YOGYAKARTA – UPT Pusat Kesehatan Hewan (Puskeswan) Kabupaten Bantul sebagai ujung tombak pelaksana program Upaya Khusus Sapi Induk Wajib Bunting (Ubsus Siwab), pesimis program pemerintah pusat melalui Kementerian Pertanian itu bisa tercapai pada 2018 ini.
Kabupaten Bantul selama 2017 mampu memenuhi target pelaksanaan tahap awal program Upsus Siwab, dengan melakukan 20 ribu kali inseminasi buatan (IB) pada populasi ternak di wilayah Bantul, dari target yang hanya 18 ribu saja. Dibandingkan Kabupaten lain di DIY, seperti Sleman, Kulonprogo, maupun Gunungkidul, pelaksanaan IB di Kabupaten Bantul jelas paling tinggi.

Namun, Kepala UPT Puskeswan Bantul, Sri Ida Sulistyorini, mengatakan, tingginya jumlah Inseminasi Buatan yang dilakukan itu belum tentu menjamin tercapainya program Upsus Siwab, yakni terjadinya kebuntingan pada ternak, terlebih penambahan populasi ternak, dengan adanya kelahiran ternak baru.
Apalagi, dalam pelaksanaannya di lapangan, angka 20 ribu inseminasi buatan tersebut tidak diketahui digunakan untuk berapa ekor pupulasi sapi. Hal itu terjadi karena tidak validnya proses pendataan jumlah sapi yang diberikan IB akibat mekanisme dari pusat yang seolah kurang matang.
“Ketentuannya, IB secara gratis itu maksimal hanya diberikan 2 kali untuk tiap 1 ekor sapi indukan.
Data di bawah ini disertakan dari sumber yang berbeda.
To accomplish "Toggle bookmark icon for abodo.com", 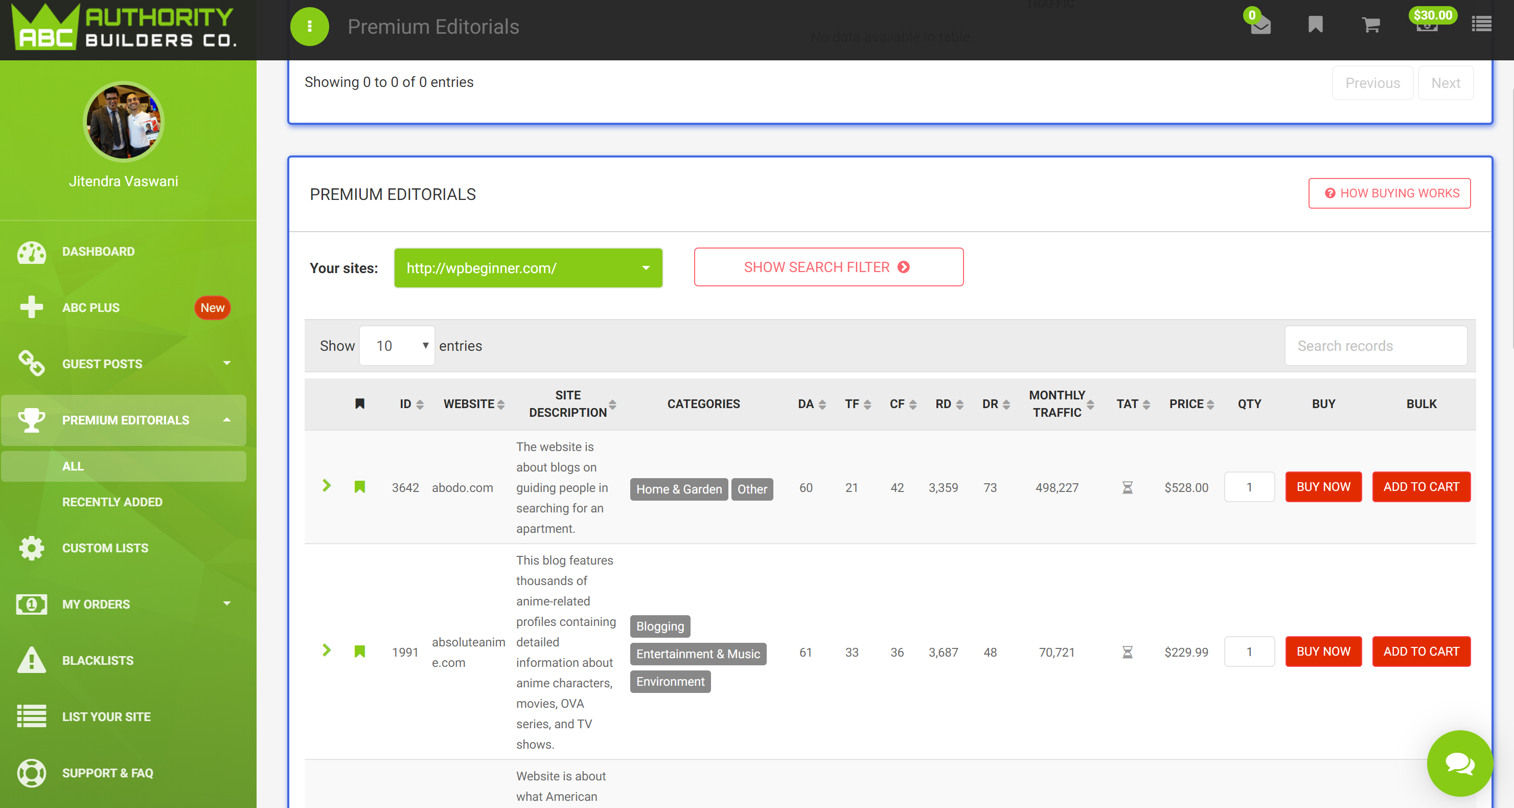I will pos(359,487).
Tapi, prakteknya di lapangan, 1 ekor sapi milik peternak bisa mendapatkan program IB gratis hingga berkali-kali,” katanya.
Menurut Ida, hal itu terjadi karena penandaan yang dilakukan pada sapi yang telah diberikan IB gratis hanya berupa kalung. Sehingga sangat mungkin dimanipulasi oleh peternak, dengan kembali mengajukan sapi yang sama untuk mendapatkan IB gratis dari petugas Puskeswan.
“Semestinya setiap sapi yang sudah diberikan IB diberi kode tertentu. Sehingga bisa jelas mana sapi yang sudah mendapatkan IB gratis mana yang yang belum,” katanya.
Sebagai dokter hewan, Ida juga mengetahui betul, pemberian IB pada ternak bukan menjadi satu-satunya penentu sapi akan bisa bunting dan melahirkan anakan ternak. Pasalnya, faktor asupan pakan bermutu dan kondisi kesehatan hewan ternak, justru menjadi hal yang lebih penting dalam upsus siwab.
“Tapi, program upsus siwab ini hanya berupa pemberian IB saja. Tidak ada program lain, seperti misalnya pemberian makanan tambahan konsentrat atau pemberian obat penambah hormon. Jadi, menurut saya, tingkat keberhasilan sapi untuk bisa bunting dan melahirkan semakin kecil,” katanya.
Menurut Ida, kepastian berhasil atau tidaknya program upsus siwab pada tahap awal 2017 dengan pemberian IB di wilayah Bantul, baru akan bisa diketahui pada 2018 ini. Yakni dengan melihat berapa jumlah sapi induk yang bunting dan melahirkan.